CALL IT MUSIC (Excerpt)
by Philip Levine
Some days I catch a rhythm, almost a song
in my own breath. I’m alone here
in Brooklyn Heights, late morning, the sky
above the St. George Hotel clear, clear
for New York, that is. The radio playing
“Bird Flight,” Parker in his California
tragic voice fifty years ago, his faltering
“Lover Man” just before he crashed into chaos.
I would guess that outside the recording studio
in Burbank the sun was high above the jacarandas,
it was late March, the worst of yesterday’s rain
had come and gone, the sky washed blue…
SOURCE: Read “Call It Music” in its entirety at poetryfoundation.org. The poem originally appeared in Poetry (September 2000).

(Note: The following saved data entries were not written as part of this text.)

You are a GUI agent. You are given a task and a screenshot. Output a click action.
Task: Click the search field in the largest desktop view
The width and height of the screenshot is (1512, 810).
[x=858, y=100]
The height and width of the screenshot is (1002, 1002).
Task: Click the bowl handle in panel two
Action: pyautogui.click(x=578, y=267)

IMAGE: “Blue Sky and Jacaranda Blossoms” by Kaye Menner. Prints available at fineartamerica.com.

ABOUT THE AUTHOR: Philip Levine (born January 10, 1928, Detroit, Michigan) is a Pulitzer Prize-winning American poet best known for his poems about working-class Detroit. He taught for more than thirty years in the English department of California State University, Fresno, and held teaching positions at other universities as well. He was appointed Poet Laureate of the United States for 2011–2012. (Read more at wikipedia.org.)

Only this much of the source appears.